[MATERIAL SUPPLIED Boundary: Start]

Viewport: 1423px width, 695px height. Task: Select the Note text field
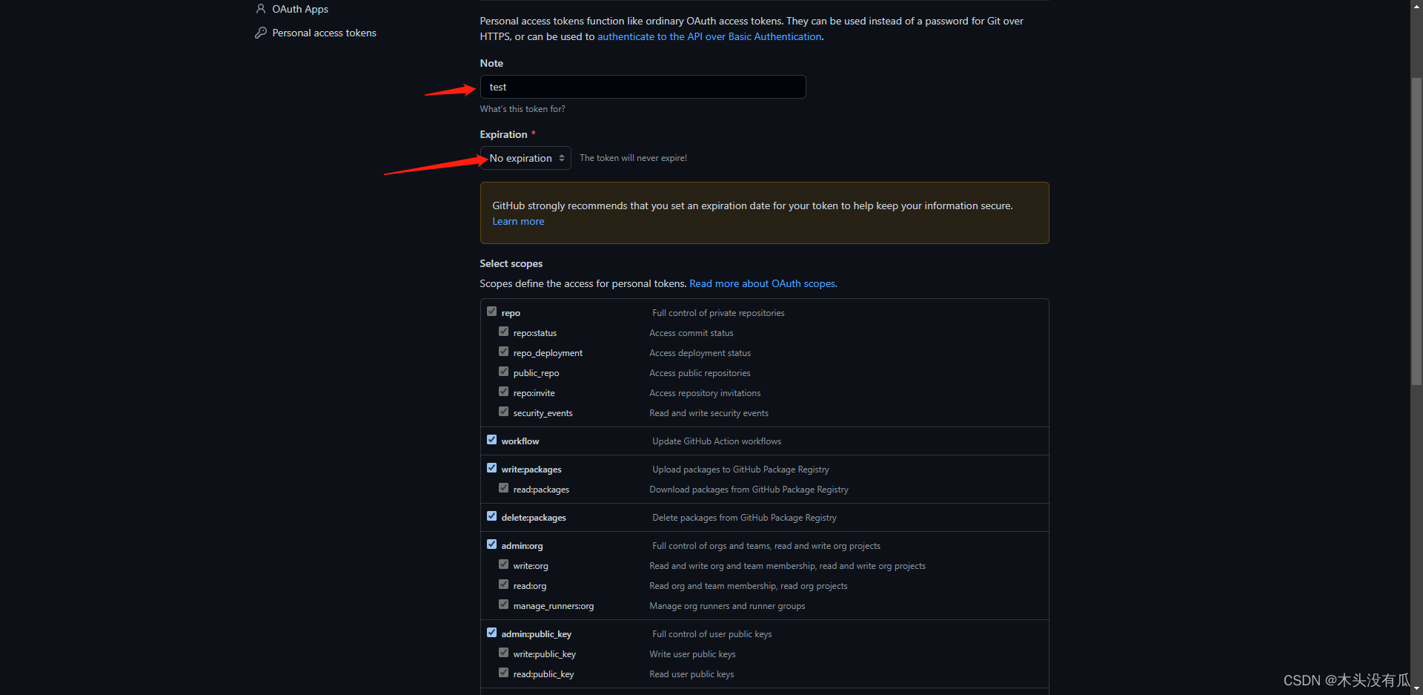pos(642,87)
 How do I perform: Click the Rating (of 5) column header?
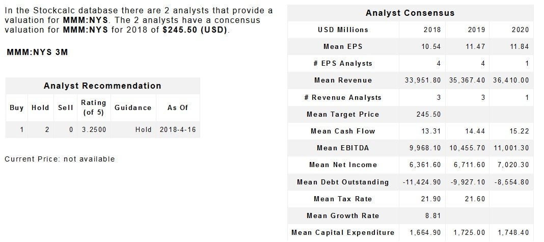pyautogui.click(x=93, y=107)
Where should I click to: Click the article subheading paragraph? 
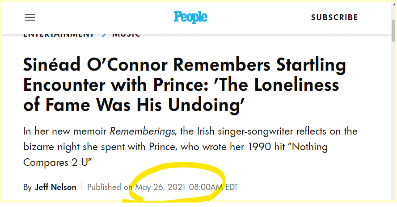pyautogui.click(x=190, y=146)
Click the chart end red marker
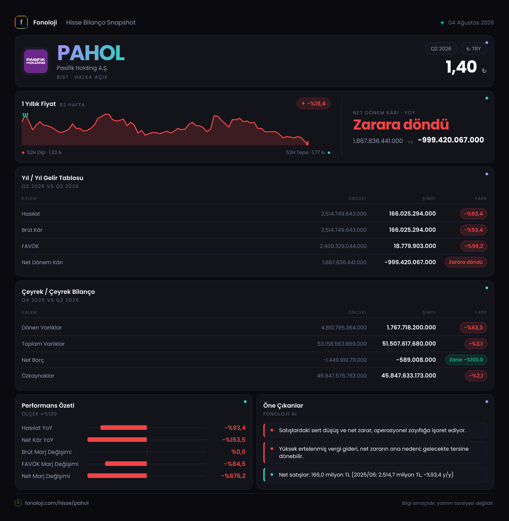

[MATERIAL SUPPLIED Boundary: End]

# [WORK ORDER]
The records above, copied word for word without the pictures, are what should be output.

# [SOLVED EXERCISE]
Viewport: 1423px width, 695px height. Task: Select the Note text field
pos(642,87)
 How do I perform: Click the Rating (of 5) column header?
pyautogui.click(x=93, y=107)
Where should I click to: Click the article subheading paragraph? 
pyautogui.click(x=190, y=146)
Click the chart end red marker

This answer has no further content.